Saturday, March 29, 2025 | By: Do Ebru Marbling
Mayis 2013
Bir yandan iki gündür ayaklarımın altında dolaşan, buldukları her şeyi sevinçle, gözlerinde ışıltıyla "Anneler günün kutlu olsun" diyerek bana getiren kızlarım, öte yandan ilk defa bu kadar uzun süre ayrı kaldığım, biricik anneciğim. Sanırım en duygu yüklü anneler günüm bu olacak. Anneler günü arefesinde annelere ilişkin söylenenler birbirlerine çok benziyor ve bir yandan da ne zaman başımız sıkışsa imdadımıza yetişen bir yardım meleğini betimliyor. Yaş kaç olursa olsun, konu ister yemek tarifi olsun ister ojenin rengi isterse de üniversitede meslek seçimi olsun, iyi günde kötü günde anneler hep bizimle. Dünyadaki tüm anneler çok özel, o küçücük evlerin içinde kapalı kapıların ardında yıllarca beraber geçirilen zaman, ki bu zaman hayatımızın en önemli dönemi, çocukluğumuz. Çocukluğumuzdaki en önemli figür, annemiz. Anne evin kalbi. Öyle bir bağla bağlanıyoruz ki bu sevginin, bağın eşi benzeri yok. Anlatmaya kelimeler yetmez hatta şu anda olduğu gibi o sevgiyi anlatmaya çalışmak anlamsız olur.
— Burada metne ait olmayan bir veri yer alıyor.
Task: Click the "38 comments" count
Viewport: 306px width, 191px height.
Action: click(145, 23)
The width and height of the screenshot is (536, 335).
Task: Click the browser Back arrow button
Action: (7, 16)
Canım annem benim, seni çok seviyorum. Ellerimi belki kısa bir süre tuttun ama kalbim hep avuçlarının sıcaklığında, hep huzurlu, hep rahat, hep güvende.
Ben ise bugün, hatta şu anda hayata çok farklı bir perspektiften bakıyorum. Hayatta hep başarının peşinden koştum, ileriye gitmek, yeni ve değerli şeyler yapmak, takdir görmek için çalışıp çabalayıp durdum. İşlerin, e-maillerin beni mutlu etmesine veya üzmesine izin verdim. Şimdi bu satırları yazarken anlıyorum ki kıymeti ve önemi olan tek şey anne olmakmış. Şimdiden günde elli kere Defne "Mom, I love you" diyor, İpek ile oturup karşılıklı anne-kız sohbeti yapıyoruz, yumuşak, mis kokulu öpücükleri her gün defalarca yanağımı okşuyor. Anneliğin mucizesini yaşıyorum. Yaşadığım her şey beni anneme daha da çok bağlıyor. Allah'a böyle bir annem olduğu için teşekkür ediyor ve bana bahşettiği annelik için de minnet duyuyorum. Bütün annelerin gününü kutluyor, en derin sevgilerimi gönderiyorum.